Kukar – Kehangatan bulan suci Ramadan terasa kian mendalam di Desa Kersik, Kecamatan Marangkayu, saat Wakil Bupati Kutai Kartanegara (Kukar), H. Rendi Solihin, hadir dalam Safari Ramadan ke-21 pada Jumat (21/3/2025). Acara ini bukan sekadar buka puasa bersama, melainkan juga momentum mempererat silaturahmi antara pemerintah dan masyarakat, diselingi hiburan religius yang menyentuh hati.
Mengusung nuansa kekeluargaan, kegiatan ini digelar di halaman Masjid At-Taqwa, dan turut dimeriahkan musisi Ambo Nai serta Timur Kota Official. Kemeriahan yang disiarkan langsung di media sosial itu menjadi daya tarik tersendiri bagi warga, terutama pendatang asal Sulawesi Selatan yang rindu kampung halaman.
“Ramadan ini kita rayakan dengan penuh syukur dan kebersamaan. Seru-seruan sambil berbagi, itu esensi dari Safari Ramadan kita,” ujar Rendi, disambut tepuk tangan hangat dari warga.
Dalam kesempatan tersebut, Rendi juga menyampaikan informasi penting terkait cuti yang akan diambilnya selama 20 hari, dimulai Minggu, 24 Maret hingga 16 April 2025, menjelang pelaksanaan Pemungutan Suara Ulang (PSU) pada 19 April mendatang.
Ia mengajak seluruh masyarakat Kukar agar bijak menyikapi dinamika politik dan tetap menjaga ikatan sosial.
“Perbedaan pilihan itu biasa. Tapi persatuan dan kebersamaan harus tetap kita jaga. Gunakan hak pilih dengan damai,” pesan Rendi penuh harap.
Safari Ramadan ini dihadiri Camat Marangkayu Ambo Dalle, anggota DPRD Kukar, tokoh masyarakat, hingga unsur Forkopimcam setempat. Hiburan akustik Ramadan, kultum oleh Ustadz Rudini, serta lomba-lomba kreatif menambah semarak suasana menjelang berbuka puasa.
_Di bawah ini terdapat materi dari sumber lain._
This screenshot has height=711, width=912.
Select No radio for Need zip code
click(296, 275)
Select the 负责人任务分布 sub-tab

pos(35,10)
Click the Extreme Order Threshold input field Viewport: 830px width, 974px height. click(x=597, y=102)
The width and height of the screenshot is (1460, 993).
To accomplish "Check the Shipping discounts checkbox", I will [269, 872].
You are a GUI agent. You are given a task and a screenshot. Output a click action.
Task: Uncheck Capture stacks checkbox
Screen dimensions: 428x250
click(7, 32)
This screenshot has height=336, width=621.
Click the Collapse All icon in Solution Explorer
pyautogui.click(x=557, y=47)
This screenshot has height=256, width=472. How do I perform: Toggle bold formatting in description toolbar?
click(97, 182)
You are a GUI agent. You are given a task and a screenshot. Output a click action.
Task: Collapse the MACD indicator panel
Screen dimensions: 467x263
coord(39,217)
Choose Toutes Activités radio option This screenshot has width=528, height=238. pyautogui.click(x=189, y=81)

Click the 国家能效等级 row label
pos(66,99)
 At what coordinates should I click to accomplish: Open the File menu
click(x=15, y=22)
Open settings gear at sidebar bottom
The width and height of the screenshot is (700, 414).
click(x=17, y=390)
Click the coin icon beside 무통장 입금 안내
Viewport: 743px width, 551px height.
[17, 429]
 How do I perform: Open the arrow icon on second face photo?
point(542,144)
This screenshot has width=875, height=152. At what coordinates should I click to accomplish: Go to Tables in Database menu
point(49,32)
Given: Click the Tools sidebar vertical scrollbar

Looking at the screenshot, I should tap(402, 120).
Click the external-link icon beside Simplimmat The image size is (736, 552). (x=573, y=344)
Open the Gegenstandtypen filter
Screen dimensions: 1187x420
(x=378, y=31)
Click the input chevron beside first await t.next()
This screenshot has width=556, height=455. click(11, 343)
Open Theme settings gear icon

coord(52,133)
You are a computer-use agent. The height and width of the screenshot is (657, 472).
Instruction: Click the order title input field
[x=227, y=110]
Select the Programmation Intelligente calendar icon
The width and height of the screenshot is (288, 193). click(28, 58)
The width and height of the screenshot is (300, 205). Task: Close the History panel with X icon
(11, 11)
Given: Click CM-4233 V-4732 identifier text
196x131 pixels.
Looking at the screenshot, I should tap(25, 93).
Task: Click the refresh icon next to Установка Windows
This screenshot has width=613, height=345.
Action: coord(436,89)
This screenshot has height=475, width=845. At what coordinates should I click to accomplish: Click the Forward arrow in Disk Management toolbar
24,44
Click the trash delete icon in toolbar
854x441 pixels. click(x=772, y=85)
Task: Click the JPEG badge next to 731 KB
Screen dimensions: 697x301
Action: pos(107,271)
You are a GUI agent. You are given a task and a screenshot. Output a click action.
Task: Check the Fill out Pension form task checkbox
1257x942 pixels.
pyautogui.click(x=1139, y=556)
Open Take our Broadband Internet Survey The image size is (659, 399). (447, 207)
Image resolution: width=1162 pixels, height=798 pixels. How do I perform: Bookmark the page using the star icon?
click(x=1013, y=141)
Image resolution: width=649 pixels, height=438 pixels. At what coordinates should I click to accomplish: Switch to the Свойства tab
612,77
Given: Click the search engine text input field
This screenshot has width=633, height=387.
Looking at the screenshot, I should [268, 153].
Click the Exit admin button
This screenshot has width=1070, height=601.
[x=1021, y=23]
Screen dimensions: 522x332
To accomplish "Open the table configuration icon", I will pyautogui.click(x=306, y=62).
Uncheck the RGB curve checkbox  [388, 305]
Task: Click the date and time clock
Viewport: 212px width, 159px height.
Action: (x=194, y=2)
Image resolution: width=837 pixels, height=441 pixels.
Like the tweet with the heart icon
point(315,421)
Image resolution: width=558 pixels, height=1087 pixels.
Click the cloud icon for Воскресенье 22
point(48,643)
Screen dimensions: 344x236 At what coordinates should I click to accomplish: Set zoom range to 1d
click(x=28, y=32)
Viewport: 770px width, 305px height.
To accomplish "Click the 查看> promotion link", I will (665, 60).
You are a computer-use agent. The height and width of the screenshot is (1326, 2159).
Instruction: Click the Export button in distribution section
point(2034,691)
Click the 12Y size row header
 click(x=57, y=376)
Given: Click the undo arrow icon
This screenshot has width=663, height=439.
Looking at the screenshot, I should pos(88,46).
Rangkaian kegiatan ini menjadi bentuk nyata komitmen Rendi dalam menjalankan amanah politik bersama Bupati Edi Damansyah. Menurutnya, pembangunan infrastruktur, kegiatan sosial, hingga pemberdayaan komunitas akan terus menjadi fokus pelayanan, bahkan hingga menjelang masa transisi kepemimpinan.
Safari Ramadan ini tidak hanya memberi ruang hiburan dan spiritualitas, tetapi juga menyuarakan pentingnya kebersamaan dalam menghadapi momentum politik.
Dengan semangat persaudaraan yang menyala, warga Marangkayu pun menyambut Ramadan dengan hati yang lebih lapang dan harapan akan masa depan Kukar yang lebih rukun dan maju. (ADV).